Sabato 9 aprile si è tenuta una serata di festeggiamento per i (primi) 50 anni della delegazione lucchese del Club Magico italiano.

Le serata, che si è svolta presso il Teatro del Centro S. Andrea di Saltocchio (Lu), non è stata solo celebrativa, ma molto conviviale. Infatti si respirava un’aria di amicizia e felicità che percorreva tutta la sala dove numerosissimi erano gli intervenuti per questa cena/spettacolo.

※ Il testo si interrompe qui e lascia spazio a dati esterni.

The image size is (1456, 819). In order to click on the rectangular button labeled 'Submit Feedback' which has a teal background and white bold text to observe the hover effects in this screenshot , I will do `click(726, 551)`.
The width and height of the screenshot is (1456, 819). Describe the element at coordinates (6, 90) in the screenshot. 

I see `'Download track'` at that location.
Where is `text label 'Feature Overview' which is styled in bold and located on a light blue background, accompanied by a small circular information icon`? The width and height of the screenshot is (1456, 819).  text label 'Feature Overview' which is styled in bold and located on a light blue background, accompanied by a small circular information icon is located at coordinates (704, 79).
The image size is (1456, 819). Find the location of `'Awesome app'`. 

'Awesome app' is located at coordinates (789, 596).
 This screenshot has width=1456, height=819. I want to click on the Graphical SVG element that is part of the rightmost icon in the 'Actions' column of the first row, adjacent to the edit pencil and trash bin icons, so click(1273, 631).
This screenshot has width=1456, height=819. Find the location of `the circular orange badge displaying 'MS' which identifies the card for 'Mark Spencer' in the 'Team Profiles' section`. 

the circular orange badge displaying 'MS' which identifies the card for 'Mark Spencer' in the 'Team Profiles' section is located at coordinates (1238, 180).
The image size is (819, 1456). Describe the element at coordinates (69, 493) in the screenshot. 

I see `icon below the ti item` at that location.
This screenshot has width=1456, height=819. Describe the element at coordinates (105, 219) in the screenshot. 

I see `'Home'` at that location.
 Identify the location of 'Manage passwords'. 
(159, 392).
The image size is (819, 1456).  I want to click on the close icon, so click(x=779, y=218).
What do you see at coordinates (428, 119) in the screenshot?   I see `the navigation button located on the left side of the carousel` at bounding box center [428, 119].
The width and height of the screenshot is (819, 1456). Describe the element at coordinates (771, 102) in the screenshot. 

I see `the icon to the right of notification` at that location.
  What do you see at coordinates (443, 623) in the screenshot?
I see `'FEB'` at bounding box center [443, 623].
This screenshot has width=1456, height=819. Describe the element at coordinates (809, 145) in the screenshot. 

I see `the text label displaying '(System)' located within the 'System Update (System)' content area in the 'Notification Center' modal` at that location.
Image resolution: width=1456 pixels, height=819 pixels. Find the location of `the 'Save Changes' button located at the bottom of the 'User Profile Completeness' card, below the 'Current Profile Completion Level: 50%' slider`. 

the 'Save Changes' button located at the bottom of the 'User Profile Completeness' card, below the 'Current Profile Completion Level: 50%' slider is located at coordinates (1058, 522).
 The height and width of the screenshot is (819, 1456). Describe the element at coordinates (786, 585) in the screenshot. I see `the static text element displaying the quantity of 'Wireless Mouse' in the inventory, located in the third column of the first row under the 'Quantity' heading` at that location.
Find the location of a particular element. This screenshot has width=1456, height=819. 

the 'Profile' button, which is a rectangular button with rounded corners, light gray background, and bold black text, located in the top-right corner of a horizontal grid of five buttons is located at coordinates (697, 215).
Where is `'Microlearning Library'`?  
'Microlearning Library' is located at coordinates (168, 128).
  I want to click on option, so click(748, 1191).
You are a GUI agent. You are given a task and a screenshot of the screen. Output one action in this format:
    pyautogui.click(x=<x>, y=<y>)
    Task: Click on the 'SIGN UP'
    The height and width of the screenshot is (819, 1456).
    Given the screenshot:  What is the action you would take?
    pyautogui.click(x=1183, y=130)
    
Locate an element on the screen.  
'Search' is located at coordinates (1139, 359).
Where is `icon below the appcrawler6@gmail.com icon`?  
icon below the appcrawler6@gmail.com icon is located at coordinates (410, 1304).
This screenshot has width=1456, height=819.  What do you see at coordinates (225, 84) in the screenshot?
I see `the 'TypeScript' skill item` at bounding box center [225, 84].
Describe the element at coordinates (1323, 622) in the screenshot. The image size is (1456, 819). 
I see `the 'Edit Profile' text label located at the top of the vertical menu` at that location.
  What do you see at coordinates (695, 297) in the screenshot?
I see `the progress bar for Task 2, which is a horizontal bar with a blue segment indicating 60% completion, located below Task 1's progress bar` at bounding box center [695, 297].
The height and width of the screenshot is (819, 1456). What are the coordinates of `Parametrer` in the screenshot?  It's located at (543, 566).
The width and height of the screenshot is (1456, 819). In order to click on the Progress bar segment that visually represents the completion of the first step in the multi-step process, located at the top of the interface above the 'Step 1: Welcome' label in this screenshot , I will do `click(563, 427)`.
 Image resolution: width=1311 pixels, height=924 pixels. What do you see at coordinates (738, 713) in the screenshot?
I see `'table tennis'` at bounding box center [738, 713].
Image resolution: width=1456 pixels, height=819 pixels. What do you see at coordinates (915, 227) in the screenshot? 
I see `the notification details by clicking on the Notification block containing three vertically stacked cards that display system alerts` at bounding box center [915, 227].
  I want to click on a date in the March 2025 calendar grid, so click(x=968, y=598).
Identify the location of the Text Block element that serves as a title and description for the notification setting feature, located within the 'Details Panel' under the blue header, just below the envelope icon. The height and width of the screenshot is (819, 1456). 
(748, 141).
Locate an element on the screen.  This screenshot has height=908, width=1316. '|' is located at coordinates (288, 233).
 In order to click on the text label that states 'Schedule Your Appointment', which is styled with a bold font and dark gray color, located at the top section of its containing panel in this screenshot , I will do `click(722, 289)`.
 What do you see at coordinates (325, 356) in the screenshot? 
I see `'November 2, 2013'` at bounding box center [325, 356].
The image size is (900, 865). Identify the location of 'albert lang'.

Personalmente credo che chi ama il mondo dello spettacolo trovarsi in contesti come questo non può che fare piacere perché è palese l’unità che regna nella sede lucchese.

Vedere i giovanissimi soci del gruppo esibirsi ai tavoli per intrattenere gli ospiti durante la cena con idee divertenti e garbo è indice dell’ottimo percorso che si sta facendo anche perché confrontarsi con un pubblico di non solo addetti ai lavori è  sempre una bella palestra.

Alla piacevole cena sono seguiti i cerimoniali di rito e anche qui fatti senza alcuna prosopopea o pomposità, ma era un gruppo di amici che festeggiavano un traguardo raggiunto al cospetto del presidente del CMI Gianni Loria che ha donato delle targhe ricordo ai fondatori Roberto Ricci, Iacopo Riani e Renzo Bianchi.

A loro sul palco si sono susseguiti poi Edoardo Paladini, Claudio Ciani e Gino Rossi che hanno ricevuto degli attestati per la loro forte e grande collaborazione.

Virtualmente, con filmati, si sono uniti agli auguri di Andrea Baioni (Presidente presso FISM Europe) e Domenico Dante (International President FISM).

E’ stata la volta dello spettacolo e, ad aprire le danze, il giovanissimo Mircus (alias Mirco Di Pietro) che si è esibito in un numero di manipolazione con apparizione di colomba finale. Sicuramente molto emozionato, data la giovane età, di presentarsi in quel contesto, ha una stoffa e sicuramente è destinato a un bel percorso professionale.

A lui è seguito Gianni Loria che ha coinvolto due persone del pubblico trascinandoli in gags comiche molto divertenti anche per gli stessi involontari assistenti (e questo ve lo assicuro personalmente perché ero uno dei due intervenuti) con al culmine il tocco di magia che ha dato il colpo di scena finale alla sua esibizione.

A chiudere la serata Tino Fimiani che ha travolto tutti con le sue battute fulminanti, la prontezza scenica, l’humor e il ritmo di momenti magici e di ventriloquia. Un grande performer. Ho sempre ammirato il suo saper condurre lo spettatore in un mondo di totale follia e anarchia.

La serata è scorsa in modo molto piacevole per cui non resta che augurare di festeggiare ora i 100 anni!